=== TASK DETAILS ===
Reproduce all of the material below word for word, keeping every line intact.

** start WORKING DATA **

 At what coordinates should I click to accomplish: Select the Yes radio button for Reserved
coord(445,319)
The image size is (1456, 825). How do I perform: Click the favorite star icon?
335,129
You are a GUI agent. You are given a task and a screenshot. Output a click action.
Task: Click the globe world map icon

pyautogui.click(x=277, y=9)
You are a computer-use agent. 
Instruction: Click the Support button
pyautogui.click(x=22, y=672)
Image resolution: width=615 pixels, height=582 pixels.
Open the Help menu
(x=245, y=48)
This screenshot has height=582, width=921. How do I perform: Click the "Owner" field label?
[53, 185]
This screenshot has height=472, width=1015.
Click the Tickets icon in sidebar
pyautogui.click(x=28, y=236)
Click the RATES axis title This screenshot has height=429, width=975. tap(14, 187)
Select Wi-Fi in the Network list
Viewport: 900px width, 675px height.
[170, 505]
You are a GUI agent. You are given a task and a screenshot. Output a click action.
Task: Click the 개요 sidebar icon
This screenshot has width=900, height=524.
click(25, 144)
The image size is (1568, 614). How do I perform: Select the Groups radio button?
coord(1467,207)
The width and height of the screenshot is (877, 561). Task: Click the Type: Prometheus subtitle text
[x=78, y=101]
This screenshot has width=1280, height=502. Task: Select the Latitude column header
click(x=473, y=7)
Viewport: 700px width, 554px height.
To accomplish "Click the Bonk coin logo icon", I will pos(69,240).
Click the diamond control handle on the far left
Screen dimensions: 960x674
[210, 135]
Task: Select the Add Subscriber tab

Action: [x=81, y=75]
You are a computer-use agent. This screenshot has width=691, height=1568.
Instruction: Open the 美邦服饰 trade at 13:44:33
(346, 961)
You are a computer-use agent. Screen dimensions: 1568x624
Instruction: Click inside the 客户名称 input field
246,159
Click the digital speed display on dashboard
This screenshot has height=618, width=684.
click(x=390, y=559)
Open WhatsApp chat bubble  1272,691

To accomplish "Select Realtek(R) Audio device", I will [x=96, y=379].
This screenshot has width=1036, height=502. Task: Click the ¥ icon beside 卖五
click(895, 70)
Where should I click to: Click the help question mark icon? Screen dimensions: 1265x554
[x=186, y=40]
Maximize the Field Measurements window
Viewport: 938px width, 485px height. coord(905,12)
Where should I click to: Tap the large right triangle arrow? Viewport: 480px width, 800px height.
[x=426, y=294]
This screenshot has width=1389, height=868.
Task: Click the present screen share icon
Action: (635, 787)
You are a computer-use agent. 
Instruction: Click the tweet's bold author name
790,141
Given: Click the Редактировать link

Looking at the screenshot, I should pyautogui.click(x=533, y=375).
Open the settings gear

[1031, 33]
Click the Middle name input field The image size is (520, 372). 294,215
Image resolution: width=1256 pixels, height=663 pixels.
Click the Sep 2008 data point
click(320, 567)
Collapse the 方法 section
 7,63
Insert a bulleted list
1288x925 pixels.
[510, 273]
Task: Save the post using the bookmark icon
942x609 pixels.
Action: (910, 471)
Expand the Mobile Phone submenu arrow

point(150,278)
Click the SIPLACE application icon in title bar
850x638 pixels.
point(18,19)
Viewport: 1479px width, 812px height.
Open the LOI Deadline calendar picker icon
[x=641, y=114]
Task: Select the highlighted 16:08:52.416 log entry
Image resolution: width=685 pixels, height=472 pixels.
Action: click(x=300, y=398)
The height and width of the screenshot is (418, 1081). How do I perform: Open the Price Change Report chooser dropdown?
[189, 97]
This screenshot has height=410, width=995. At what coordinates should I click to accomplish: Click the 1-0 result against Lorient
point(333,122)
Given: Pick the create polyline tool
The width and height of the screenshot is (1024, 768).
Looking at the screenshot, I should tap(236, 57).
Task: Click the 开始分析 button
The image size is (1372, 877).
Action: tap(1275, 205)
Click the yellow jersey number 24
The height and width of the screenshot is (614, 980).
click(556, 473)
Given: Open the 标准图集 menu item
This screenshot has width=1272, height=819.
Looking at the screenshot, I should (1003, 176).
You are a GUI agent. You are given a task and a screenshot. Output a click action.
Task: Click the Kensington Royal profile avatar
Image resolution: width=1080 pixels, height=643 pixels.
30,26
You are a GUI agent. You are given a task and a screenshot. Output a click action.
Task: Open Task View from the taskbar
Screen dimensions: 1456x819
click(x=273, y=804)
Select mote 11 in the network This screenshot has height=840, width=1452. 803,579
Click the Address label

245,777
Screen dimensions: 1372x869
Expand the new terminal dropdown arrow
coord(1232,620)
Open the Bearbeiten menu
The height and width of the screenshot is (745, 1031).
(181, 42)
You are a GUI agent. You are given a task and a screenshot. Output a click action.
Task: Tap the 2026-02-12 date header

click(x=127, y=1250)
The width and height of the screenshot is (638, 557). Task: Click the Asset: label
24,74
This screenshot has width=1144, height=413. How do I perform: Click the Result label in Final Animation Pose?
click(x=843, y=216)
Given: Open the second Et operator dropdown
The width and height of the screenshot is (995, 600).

** end WORKING DATA **

=== SOLUTION ===
 At what coordinates should I click to accomplish: Select the Yes radio button for Reserved
coord(445,319)
The image size is (1456, 825). How do I perform: Click the favorite star icon?
335,129
You are a GUI agent. You are given a task and a screenshot. Output a click action.
Task: Click the globe world map icon

pyautogui.click(x=277, y=9)
You are a computer-use agent. 
Instruction: Click the Support button
pyautogui.click(x=22, y=672)
Image resolution: width=615 pixels, height=582 pixels.
Open the Help menu
(x=245, y=48)
This screenshot has height=582, width=921. How do I perform: Click the "Owner" field label?
[53, 185]
This screenshot has height=472, width=1015.
Click the Tickets icon in sidebar
pyautogui.click(x=28, y=236)
Click the RATES axis title This screenshot has height=429, width=975. tap(14, 187)
Select Wi-Fi in the Network list
Viewport: 900px width, 675px height.
[170, 505]
You are a GUI agent. You are given a task and a screenshot. Output a click action.
Task: Click the 개요 sidebar icon
This screenshot has width=900, height=524.
click(25, 144)
The image size is (1568, 614). How do I perform: Select the Groups radio button?
coord(1467,207)
The width and height of the screenshot is (877, 561). Task: Click the Type: Prometheus subtitle text
[x=78, y=101]
This screenshot has width=1280, height=502. Task: Select the Latitude column header
click(x=473, y=7)
Viewport: 700px width, 554px height.
To accomplish "Click the Bonk coin logo icon", I will pos(69,240).
Click the diamond control handle on the far left
Screen dimensions: 960x674
[210, 135]
Task: Select the Add Subscriber tab

Action: [x=81, y=75]
You are a computer-use agent. This screenshot has width=691, height=1568.
Instruction: Open the 美邦服饰 trade at 13:44:33
(346, 961)
You are a computer-use agent. Screen dimensions: 1568x624
Instruction: Click inside the 客户名称 input field
246,159
Click the digital speed display on dashboard
This screenshot has height=618, width=684.
click(x=390, y=559)
Open WhatsApp chat bubble  1272,691

To accomplish "Select Realtek(R) Audio device", I will [x=96, y=379].
This screenshot has width=1036, height=502. Task: Click the ¥ icon beside 卖五
click(895, 70)
Where should I click to: Click the help question mark icon? Screen dimensions: 1265x554
[x=186, y=40]
Maximize the Field Measurements window
Viewport: 938px width, 485px height. coord(905,12)
Where should I click to: Tap the large right triangle arrow? Viewport: 480px width, 800px height.
[x=426, y=294]
This screenshot has width=1389, height=868.
Task: Click the present screen share icon
Action: (635, 787)
You are a computer-use agent. 
Instruction: Click the tweet's bold author name
790,141
Given: Click the Редактировать link

Looking at the screenshot, I should pyautogui.click(x=533, y=375).
Open the settings gear

[1031, 33]
Click the Middle name input field The image size is (520, 372). 294,215
Image resolution: width=1256 pixels, height=663 pixels.
Click the Sep 2008 data point
click(320, 567)
Collapse the 方法 section
 7,63
Insert a bulleted list
1288x925 pixels.
[510, 273]
Task: Save the post using the bookmark icon
942x609 pixels.
Action: (910, 471)
Expand the Mobile Phone submenu arrow

point(150,278)
Click the SIPLACE application icon in title bar
850x638 pixels.
point(18,19)
Viewport: 1479px width, 812px height.
Open the LOI Deadline calendar picker icon
[x=641, y=114]
Task: Select the highlighted 16:08:52.416 log entry
Image resolution: width=685 pixels, height=472 pixels.
Action: click(x=300, y=398)
The height and width of the screenshot is (418, 1081). How do I perform: Open the Price Change Report chooser dropdown?
[189, 97]
This screenshot has height=410, width=995. At what coordinates should I click to accomplish: Click the 1-0 result against Lorient
point(333,122)
Given: Pick the create polyline tool
The width and height of the screenshot is (1024, 768).
Looking at the screenshot, I should tap(236, 57).
Task: Click the 开始分析 button
The image size is (1372, 877).
Action: tap(1275, 205)
Click the yellow jersey number 24
The height and width of the screenshot is (614, 980).
click(556, 473)
Given: Open the 标准图集 menu item
This screenshot has width=1272, height=819.
Looking at the screenshot, I should (1003, 176).
You are a GUI agent. You are given a task and a screenshot. Output a click action.
Task: Click the Kensington Royal profile avatar
Image resolution: width=1080 pixels, height=643 pixels.
30,26
You are a GUI agent. You are given a task and a screenshot. Output a click action.
Task: Open Task View from the taskbar
Screen dimensions: 1456x819
click(x=273, y=804)
Select mote 11 in the network This screenshot has height=840, width=1452. 803,579
Click the Address label

245,777
Screen dimensions: 1372x869
Expand the new terminal dropdown arrow
coord(1232,620)
Open the Bearbeiten menu
The height and width of the screenshot is (745, 1031).
(181, 42)
You are a GUI agent. You are given a task and a screenshot. Output a click action.
Task: Tap the 2026-02-12 date header

click(x=127, y=1250)
The width and height of the screenshot is (638, 557). Task: Click the Asset: label
24,74
This screenshot has width=1144, height=413. How do I perform: Click the Result label in Final Animation Pose?
click(x=843, y=216)
Given: Open the second Et operator dropdown
The width and height of the screenshot is (995, 600).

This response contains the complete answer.